***** EXTRACTED MATERIAL
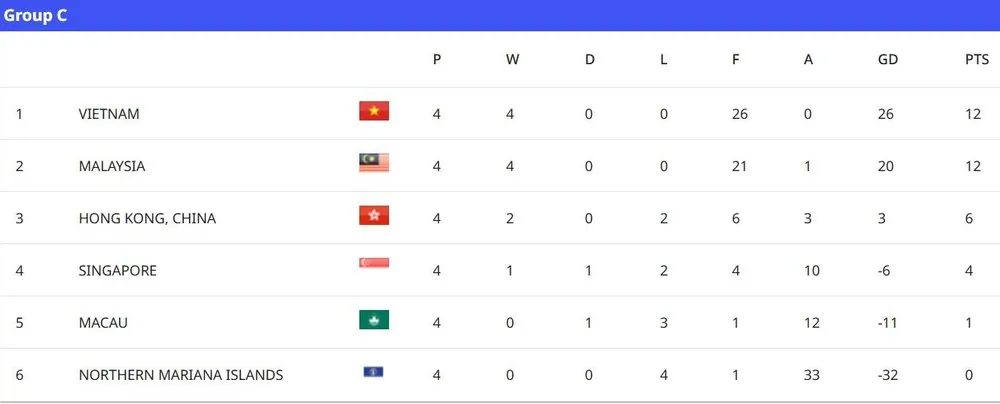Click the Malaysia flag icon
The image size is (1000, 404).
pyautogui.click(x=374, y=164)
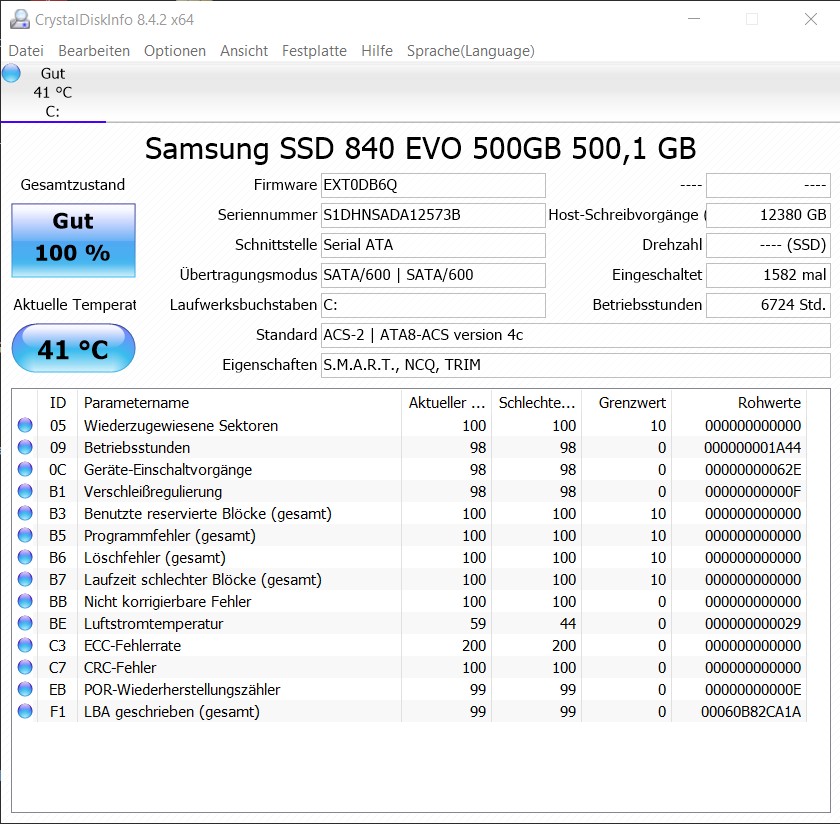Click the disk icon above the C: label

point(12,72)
**********
Reproduce the material above verbatim, line by line, leaving out the pictures.

Click the Malaysia flag icon
The image size is (1000, 404).
pyautogui.click(x=374, y=164)
Click the disk icon above the C: label

point(12,72)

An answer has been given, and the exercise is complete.